WHAT YOU WILL DO
Reproduce each of the following records verbatim, in the same order.

(Portion of a data file)
▶

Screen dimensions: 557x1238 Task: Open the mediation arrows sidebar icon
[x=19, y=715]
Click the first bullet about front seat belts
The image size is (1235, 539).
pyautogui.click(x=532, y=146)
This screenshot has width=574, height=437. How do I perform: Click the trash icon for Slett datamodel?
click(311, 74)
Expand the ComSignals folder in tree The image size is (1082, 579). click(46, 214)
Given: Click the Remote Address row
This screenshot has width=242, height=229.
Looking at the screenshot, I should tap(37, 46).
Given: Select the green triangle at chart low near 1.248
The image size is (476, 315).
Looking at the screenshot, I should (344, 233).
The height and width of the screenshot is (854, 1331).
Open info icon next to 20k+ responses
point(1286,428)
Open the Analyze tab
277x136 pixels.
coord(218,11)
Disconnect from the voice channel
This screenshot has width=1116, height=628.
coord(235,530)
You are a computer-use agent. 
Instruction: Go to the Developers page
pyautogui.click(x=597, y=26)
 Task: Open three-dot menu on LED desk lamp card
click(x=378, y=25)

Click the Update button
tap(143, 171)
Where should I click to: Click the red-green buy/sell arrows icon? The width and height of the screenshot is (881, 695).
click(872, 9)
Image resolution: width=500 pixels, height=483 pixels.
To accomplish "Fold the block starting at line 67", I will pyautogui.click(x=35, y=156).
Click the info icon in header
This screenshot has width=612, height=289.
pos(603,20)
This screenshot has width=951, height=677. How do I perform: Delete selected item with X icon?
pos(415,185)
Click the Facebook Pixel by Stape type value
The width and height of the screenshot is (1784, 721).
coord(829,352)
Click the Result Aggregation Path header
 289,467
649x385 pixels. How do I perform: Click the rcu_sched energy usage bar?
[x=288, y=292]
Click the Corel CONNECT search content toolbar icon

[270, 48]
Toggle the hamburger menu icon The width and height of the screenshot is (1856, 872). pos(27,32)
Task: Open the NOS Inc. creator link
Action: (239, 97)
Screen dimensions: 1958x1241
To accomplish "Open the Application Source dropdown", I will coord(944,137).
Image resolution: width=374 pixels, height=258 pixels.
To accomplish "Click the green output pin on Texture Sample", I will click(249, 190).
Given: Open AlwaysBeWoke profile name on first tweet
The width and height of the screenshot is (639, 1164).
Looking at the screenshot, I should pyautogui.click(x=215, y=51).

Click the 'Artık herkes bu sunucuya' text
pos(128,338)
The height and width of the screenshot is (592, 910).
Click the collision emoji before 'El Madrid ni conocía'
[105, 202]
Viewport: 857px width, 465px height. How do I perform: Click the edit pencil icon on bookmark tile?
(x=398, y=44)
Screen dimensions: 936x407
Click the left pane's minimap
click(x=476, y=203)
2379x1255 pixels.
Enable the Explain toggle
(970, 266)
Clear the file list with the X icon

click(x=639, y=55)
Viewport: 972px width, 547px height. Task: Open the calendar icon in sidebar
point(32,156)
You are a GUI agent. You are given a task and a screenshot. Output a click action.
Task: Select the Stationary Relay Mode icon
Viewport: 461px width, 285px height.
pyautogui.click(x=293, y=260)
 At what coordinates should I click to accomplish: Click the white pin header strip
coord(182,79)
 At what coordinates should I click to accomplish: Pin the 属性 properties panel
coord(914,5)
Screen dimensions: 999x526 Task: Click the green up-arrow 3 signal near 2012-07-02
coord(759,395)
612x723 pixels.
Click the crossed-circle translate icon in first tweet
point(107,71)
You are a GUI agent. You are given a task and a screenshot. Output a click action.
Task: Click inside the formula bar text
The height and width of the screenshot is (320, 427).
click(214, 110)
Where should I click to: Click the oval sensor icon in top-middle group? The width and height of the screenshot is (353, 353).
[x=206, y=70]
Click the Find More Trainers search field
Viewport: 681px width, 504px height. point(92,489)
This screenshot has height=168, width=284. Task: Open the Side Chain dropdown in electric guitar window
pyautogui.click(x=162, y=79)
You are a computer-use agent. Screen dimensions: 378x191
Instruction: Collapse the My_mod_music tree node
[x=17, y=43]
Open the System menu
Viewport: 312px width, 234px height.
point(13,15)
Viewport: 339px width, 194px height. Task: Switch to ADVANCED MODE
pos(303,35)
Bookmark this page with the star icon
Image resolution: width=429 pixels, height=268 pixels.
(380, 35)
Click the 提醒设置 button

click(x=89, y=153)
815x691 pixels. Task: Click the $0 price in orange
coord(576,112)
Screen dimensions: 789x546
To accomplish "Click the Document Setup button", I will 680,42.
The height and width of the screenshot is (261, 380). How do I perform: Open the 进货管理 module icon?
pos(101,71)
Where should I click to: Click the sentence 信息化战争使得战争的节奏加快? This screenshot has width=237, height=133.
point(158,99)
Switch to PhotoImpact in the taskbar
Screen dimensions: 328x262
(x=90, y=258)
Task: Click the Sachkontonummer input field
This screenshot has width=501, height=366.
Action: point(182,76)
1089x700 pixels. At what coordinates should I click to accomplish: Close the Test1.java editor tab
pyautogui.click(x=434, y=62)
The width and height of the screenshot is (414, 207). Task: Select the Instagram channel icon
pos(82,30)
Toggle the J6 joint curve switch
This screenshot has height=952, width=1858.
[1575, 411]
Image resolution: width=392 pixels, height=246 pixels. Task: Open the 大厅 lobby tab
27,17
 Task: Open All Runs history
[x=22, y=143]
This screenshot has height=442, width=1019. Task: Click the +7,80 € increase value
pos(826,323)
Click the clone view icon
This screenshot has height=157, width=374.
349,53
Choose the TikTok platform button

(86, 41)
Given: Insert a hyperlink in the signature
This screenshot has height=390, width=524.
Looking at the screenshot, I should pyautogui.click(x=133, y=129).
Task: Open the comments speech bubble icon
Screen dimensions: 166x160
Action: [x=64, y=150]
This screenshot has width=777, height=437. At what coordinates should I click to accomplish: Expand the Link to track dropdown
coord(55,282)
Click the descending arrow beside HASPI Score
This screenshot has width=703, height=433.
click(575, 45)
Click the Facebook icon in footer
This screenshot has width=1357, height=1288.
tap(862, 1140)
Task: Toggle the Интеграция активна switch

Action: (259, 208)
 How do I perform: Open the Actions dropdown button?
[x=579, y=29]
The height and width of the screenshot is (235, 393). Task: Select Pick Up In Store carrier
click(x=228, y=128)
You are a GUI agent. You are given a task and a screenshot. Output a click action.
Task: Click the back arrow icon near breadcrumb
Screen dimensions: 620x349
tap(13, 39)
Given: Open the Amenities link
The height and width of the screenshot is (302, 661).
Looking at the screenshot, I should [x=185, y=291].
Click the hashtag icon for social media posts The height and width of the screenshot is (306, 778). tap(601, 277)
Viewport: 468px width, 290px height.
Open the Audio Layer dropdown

◀

THE REPLY
Screen dimensions: 557x1238 Task: Open the mediation arrows sidebar icon
[x=19, y=715]
Click the first bullet about front seat belts
The image size is (1235, 539).
pyautogui.click(x=532, y=146)
This screenshot has width=574, height=437. How do I perform: Click the trash icon for Slett datamodel?
click(311, 74)
Expand the ComSignals folder in tree The image size is (1082, 579). click(46, 214)
Given: Click the Remote Address row
This screenshot has width=242, height=229.
Looking at the screenshot, I should tap(37, 46).
Given: Select the green triangle at chart low near 1.248
The image size is (476, 315).
Looking at the screenshot, I should (344, 233).
The height and width of the screenshot is (854, 1331).
Open info icon next to 20k+ responses
point(1286,428)
Open the Analyze tab
277x136 pixels.
coord(218,11)
Disconnect from the voice channel
This screenshot has width=1116, height=628.
coord(235,530)
You are a computer-use agent. 
Instruction: Go to the Developers page
pyautogui.click(x=597, y=26)
 Task: Open three-dot menu on LED desk lamp card
click(x=378, y=25)

Click the Update button
tap(143, 171)
Where should I click to: Click the red-green buy/sell arrows icon? The width and height of the screenshot is (881, 695).
click(872, 9)
Image resolution: width=500 pixels, height=483 pixels.
To accomplish "Fold the block starting at line 67", I will pyautogui.click(x=35, y=156).
Click the info icon in header
This screenshot has width=612, height=289.
pos(603,20)
This screenshot has width=951, height=677. How do I perform: Delete selected item with X icon?
pos(415,185)
Click the Facebook Pixel by Stape type value
The width and height of the screenshot is (1784, 721).
coord(829,352)
Click the Result Aggregation Path header
 289,467
649x385 pixels. How do I perform: Click the rcu_sched energy usage bar?
[x=288, y=292]
Click the Corel CONNECT search content toolbar icon

[270, 48]
Toggle the hamburger menu icon The width and height of the screenshot is (1856, 872). pos(27,32)
Task: Open the NOS Inc. creator link
Action: (239, 97)
Screen dimensions: 1958x1241
To accomplish "Open the Application Source dropdown", I will coord(944,137).
Image resolution: width=374 pixels, height=258 pixels.
To accomplish "Click the green output pin on Texture Sample", I will click(249, 190).
Given: Open AlwaysBeWoke profile name on first tweet
The width and height of the screenshot is (639, 1164).
Looking at the screenshot, I should pyautogui.click(x=215, y=51).

Click the 'Artık herkes bu sunucuya' text
pos(128,338)
The height and width of the screenshot is (592, 910).
Click the collision emoji before 'El Madrid ni conocía'
[105, 202]
Viewport: 857px width, 465px height. How do I perform: Click the edit pencil icon on bookmark tile?
(x=398, y=44)
Screen dimensions: 936x407
Click the left pane's minimap
click(x=476, y=203)
2379x1255 pixels.
Enable the Explain toggle
(970, 266)
Clear the file list with the X icon

click(x=639, y=55)
Viewport: 972px width, 547px height. Task: Open the calendar icon in sidebar
point(32,156)
You are a GUI agent. You are given a task and a screenshot. Output a click action.
Task: Select the Stationary Relay Mode icon
Viewport: 461px width, 285px height.
pyautogui.click(x=293, y=260)
 At what coordinates should I click to accomplish: Click the white pin header strip
coord(182,79)
 At what coordinates should I click to accomplish: Pin the 属性 properties panel
coord(914,5)
Screen dimensions: 999x526 Task: Click the green up-arrow 3 signal near 2012-07-02
coord(759,395)
612x723 pixels.
Click the crossed-circle translate icon in first tweet
point(107,71)
You are a GUI agent. You are given a task and a screenshot. Output a click action.
Task: Click inside the formula bar text
The height and width of the screenshot is (320, 427).
click(214, 110)
Where should I click to: Click the oval sensor icon in top-middle group? The width and height of the screenshot is (353, 353).
[x=206, y=70]
Click the Find More Trainers search field
Viewport: 681px width, 504px height. point(92,489)
This screenshot has height=168, width=284. Task: Open the Side Chain dropdown in electric guitar window
pyautogui.click(x=162, y=79)
You are a computer-use agent. Screen dimensions: 378x191
Instruction: Collapse the My_mod_music tree node
[x=17, y=43]
Open the System menu
Viewport: 312px width, 234px height.
point(13,15)
Viewport: 339px width, 194px height. Task: Switch to ADVANCED MODE
pos(303,35)
Bookmark this page with the star icon
Image resolution: width=429 pixels, height=268 pixels.
(380, 35)
Click the 提醒设置 button

click(x=89, y=153)
815x691 pixels. Task: Click the $0 price in orange
coord(576,112)
Screen dimensions: 789x546
To accomplish "Click the Document Setup button", I will 680,42.
The height and width of the screenshot is (261, 380). How do I perform: Open the 进货管理 module icon?
pos(101,71)
Where should I click to: Click the sentence 信息化战争使得战争的节奏加快? This screenshot has width=237, height=133.
point(158,99)
Switch to PhotoImpact in the taskbar
Screen dimensions: 328x262
(x=90, y=258)
Task: Click the Sachkontonummer input field
This screenshot has width=501, height=366.
Action: point(182,76)
1089x700 pixels. At what coordinates should I click to accomplish: Close the Test1.java editor tab
pyautogui.click(x=434, y=62)
The width and height of the screenshot is (414, 207). Task: Select the Instagram channel icon
pos(82,30)
Toggle the J6 joint curve switch
This screenshot has height=952, width=1858.
[1575, 411]
Image resolution: width=392 pixels, height=246 pixels. Task: Open the 大厅 lobby tab
27,17
 Task: Open All Runs history
[x=22, y=143]
This screenshot has height=442, width=1019. Task: Click the +7,80 € increase value
pos(826,323)
Click the clone view icon
This screenshot has height=157, width=374.
349,53
Choose the TikTok platform button

(86, 41)
Given: Insert a hyperlink in the signature
This screenshot has height=390, width=524.
Looking at the screenshot, I should pyautogui.click(x=133, y=129).
Task: Open the comments speech bubble icon
Screen dimensions: 166x160
Action: [x=64, y=150]
This screenshot has width=777, height=437. At what coordinates should I click to accomplish: Expand the Link to track dropdown
coord(55,282)
Click the descending arrow beside HASPI Score
This screenshot has width=703, height=433.
click(575, 45)
Click the Facebook icon in footer
This screenshot has width=1357, height=1288.
tap(862, 1140)
Task: Toggle the Интеграция активна switch

Action: (259, 208)
 How do I perform: Open the Actions dropdown button?
[x=579, y=29]
The height and width of the screenshot is (235, 393). Task: Select Pick Up In Store carrier
click(x=228, y=128)
You are a GUI agent. You are given a task and a screenshot. Output a click action.
Task: Click the back arrow icon near breadcrumb
Screen dimensions: 620x349
tap(13, 39)
Given: Open the Amenities link
The height and width of the screenshot is (302, 661).
Looking at the screenshot, I should [x=185, y=291].
Click the hashtag icon for social media posts The height and width of the screenshot is (306, 778). tap(601, 277)
Viewport: 468px width, 290px height.
Open the Audio Layer dropdown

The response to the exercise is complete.